Building these diverse teams, Myra says, is essential but challenging. ‘You have to be committed. Many people say they want a diverse team, but — the data doesn’t lie! So, ask: “Show me how diverse your team is. Show me how you are collecting data and how you’re using [the diversity data]. And, who is looking at the [diversity] data?”’
This begs the question: why go to the trouble of equipping vehicles with sensors and cameras? Why not just use simulators and digital twins to gather performance data?
‘You can do a lot with simulations’, Myra says. ‘But what do you base your simulation on? You need to base your simulation on real life. You can do a lot with naturalistic data to create more realistic simulations. And maybe you move from a simulation to a naturalistic environment to further test a hypothesis.’
From the dock to the door
Myra is also keenly focused on how transportation networks are used. She’s the CEO of Dock to Door (D2D), a coalition of over 85 partner companies focused on improving supply chains and models. The project aims to improve equity, security and prosperity in remote and rural areas. Ultimately, the group seeks to ensure everyone has equal access to goods.

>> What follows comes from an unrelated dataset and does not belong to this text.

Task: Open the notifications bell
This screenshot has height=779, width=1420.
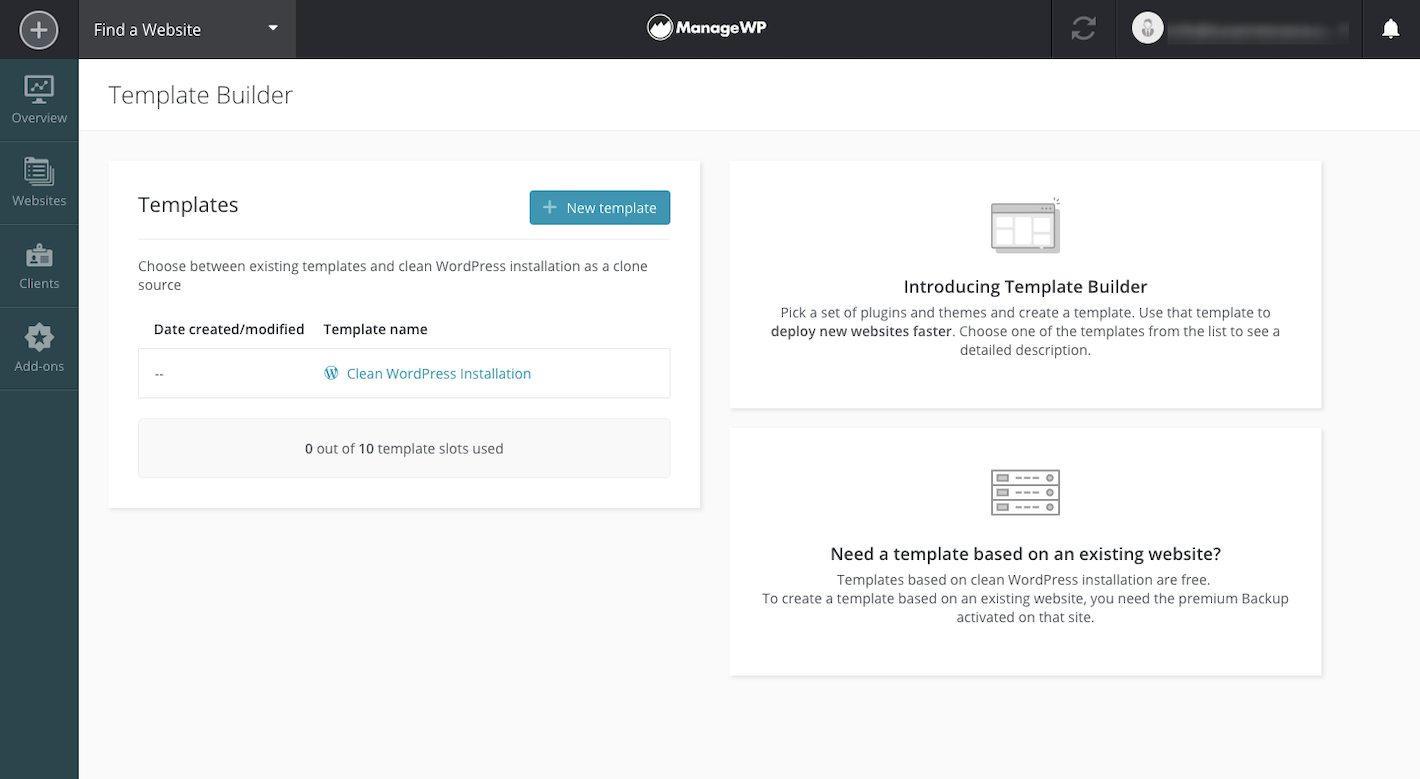Action: [1390, 29]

‘We envision a system where goods can move seamlessly from a dock to a person or a business’ door and back again. It would be fully connected in terms of information and also resilient. We don’t want a supply chain that only works when everything is perfect.’
‘Right now, the supply chain has many links, and those links aren’t interconnected. We’re looking at a federated data platform that can connect all those links, from a container in a port to a package at a door. If you have that data, you can make decisions — you can create corridors and alternatives that will, for example, reduce carbon emissions.’
Such a data rich transport network also promises profound possibilities for organisations moving goods about. For example, moving vaccines might need the fastest route possible; moving non-perishable goods might need the cheapest fuel.
‘Right now, we’re doing this blind’, Myra says. One organisation might have data on their piece, but they are hugging it and not sharing it. As a third party, we want to protect that data...to present the minimum data set for the maximum good.’
Summing up, Myra says: ‘Data is power.’ And as we head towards a more AI driven world — and a world where AI might be doing the driving — this quote will most probably age very well.